Low gas prices helped drive sales increases at convenience stores in 2016—and retailers expect those strong sales to carry over into 2017, according to a survey of retailers released by the National Association of Convenience Stores (NACS).
More than two in three convenience retailers (68%) say their fuels sales increased in 2016, and nearly the same percentage (63%) say foodservice sales increased.
“The continued improvement of the economy and low gas prices gave our customers more confidence to buy inside,” said Aloha Petroleum’s Richard Parry (Honolulu). He said that he expects “better-for-you” items to help continue to drive strong sales in 2017.
Industry-wide, better-for-you items like fruits and vegetables, yogurt, nuts and health bars saw strong sales in 2016: 63% of retailers reported that sales of these items increased in 2016. Only one retailer surveyed said that sales were down in 2016. “Healthier-for-you items are beginning to gain some traction,” said Michael Zielinski with Retail Management Services Inc. (New Lenox, Illinois).
Retailer confidence about the U.S. economy also surged. A record 79% of retailers say they are optimistic about the U.S. economy—a 26-point jump from last quarter. This surge in retailer optimism mirrors the optimism of their customers. A record 60% of U.S. fuel consumers said they are optimistic about the U.S. economy, according to the NACS December 2016 consumer sentiment survey.
Retailers also are very optimistic about the overall convenience retailing industry. More than three in four convenience retailers (78%) said they are optimistic about the industry’s prospects in the first quarter of 2017, a 7-point jump from three months ago.
New investments in technology related to loyalty programs and enhanced customer experiences are central to the strategy of growing convenience store sales in 2017. Continued technology enhancements surrounding digital advertising, consumer awareness and loyalty are a priority at Casey’s General Stores (Ankeny, Iowa), according to Terry Handley. Meanwhile, A.H. Jamra Co. (Toledo, Ohio) is investing in point-of-sale technology, said David Oswald. “Go high tech or go blind,” was the advice from Mohammad Khan with Shahani Inc. (Branford, Connecticut).
Retailers said that new investments in food and beverage equipment are also growing sales. Kwik Trip (La Crosse, Wisconsin) saw strong sales from its high-end hot beverage sales with its Franke machines, and is investing in new beverage offers to continue the momentum. “We expect explosive growth from our new cold brew coffee and smoothies in 2017,” said Steve Loehr.
Ready-for-you meals will be a big industry trend in 2017, according to Sam Odeh with Power Mart Corp. (Elmhurst, Illinois). Meanwhile, products produced locally—whether snacks, merchandise or even craft beers—are gaining in popularly, according to Todd Kunkel at Handy Mart (Durand, Wisconsin).
Increased investments in their stores may have helped reduce retailer concerns over competition. Overall, 39% of retailers cited competition from other convenience stores as a concern, down from 47% who cited industry competition a year ago. Meanwhile, 33% cited concerns over competition from other channels like drug stores or dollar stores. However, the new Amazon Go concept “could be game-changer down the road,” said Lisa Dell’Alba with Square One Markets Inc. (Bethlehem, Pennsylvania).
Retailers are much more concerned over threats to their business that are less in their control. A majority of retailers (55%) said that they are concerned about regulations and legislation that could affect their businesses. And 53% are concerned about labor issues, a sharp increase from the 41% who cited labor as a concern a year ago.

## Given records
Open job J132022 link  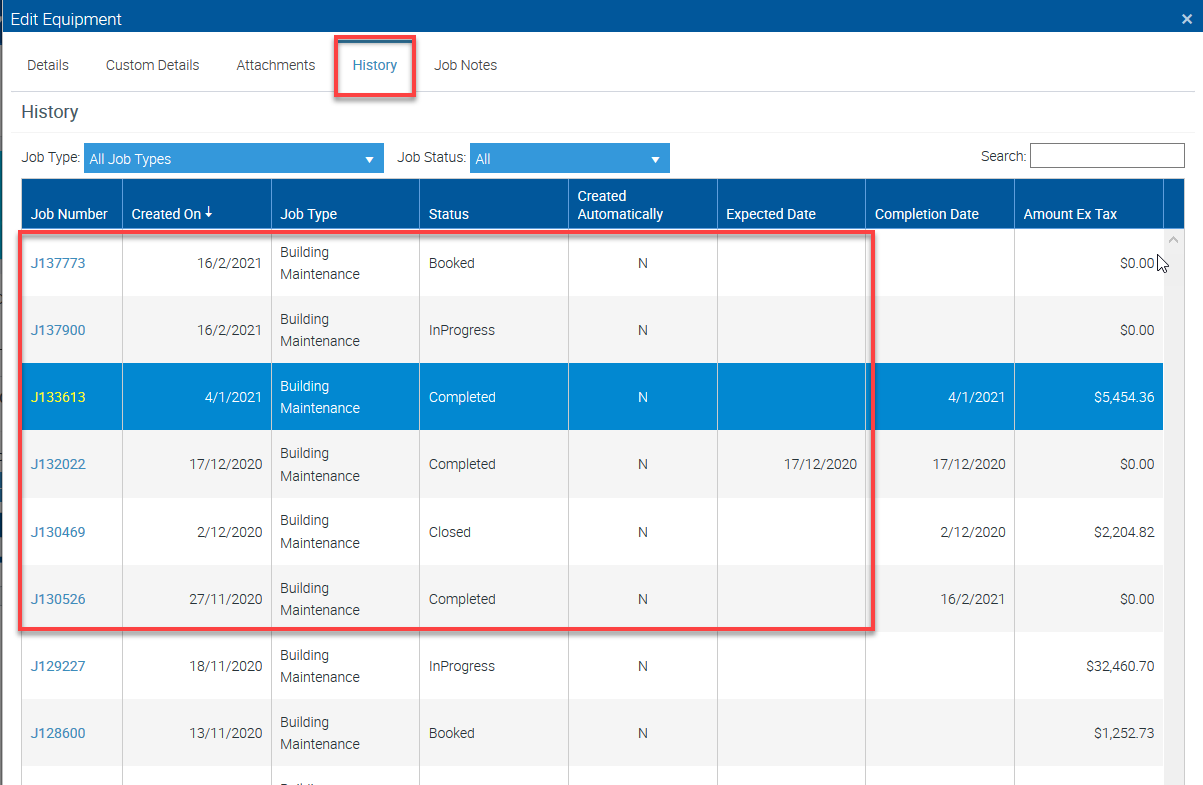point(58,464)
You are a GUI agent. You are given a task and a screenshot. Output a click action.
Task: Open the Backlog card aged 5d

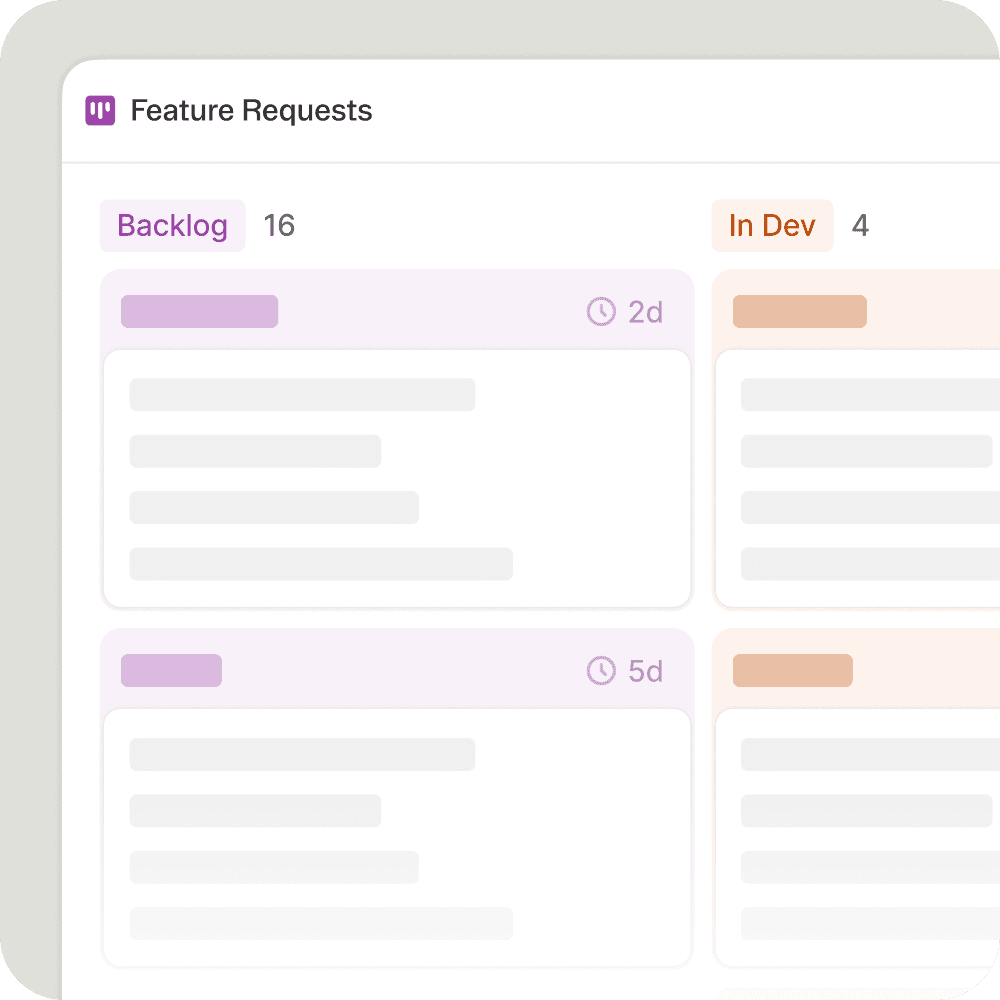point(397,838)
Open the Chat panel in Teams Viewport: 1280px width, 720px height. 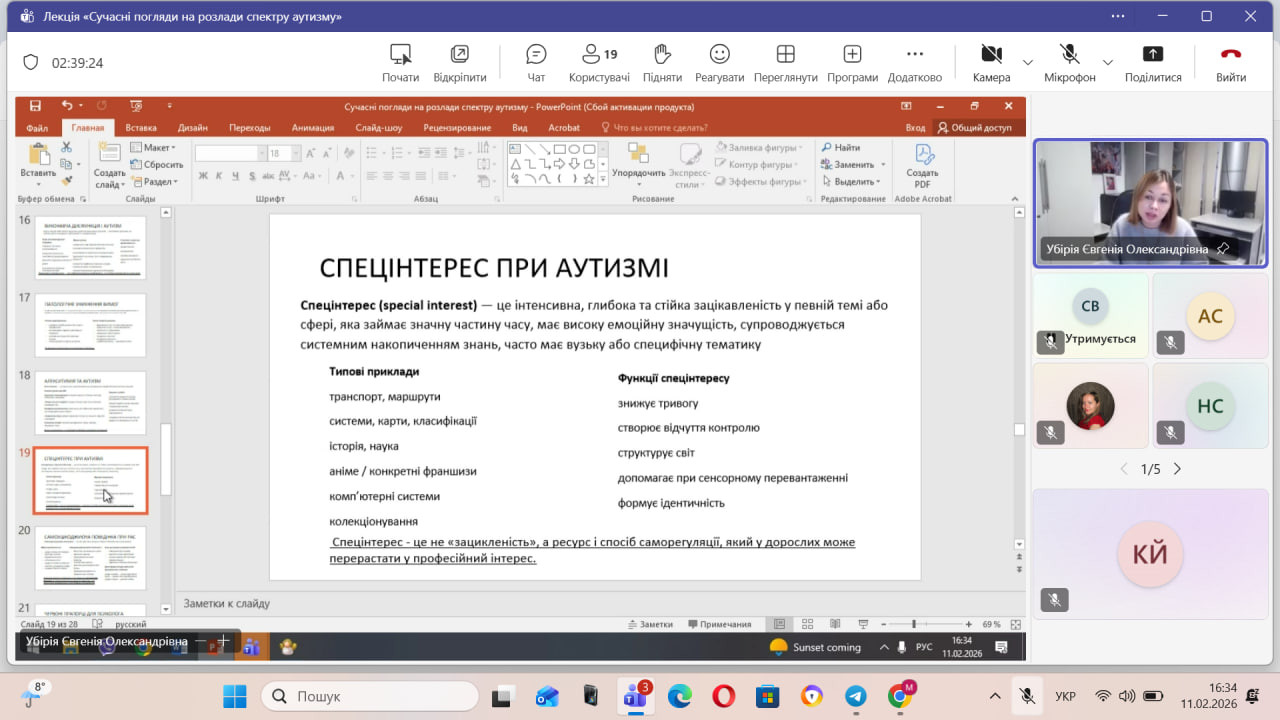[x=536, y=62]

## Work task
Write out, word for word, the part of the convenience store survey article from "More than two" to "foodservice sales increased.".

## Answer
More than two in three convenience retailers (68%) say their fuels sales increased in 2016, and nearly the same percentage (63%) say foodservice sales increased.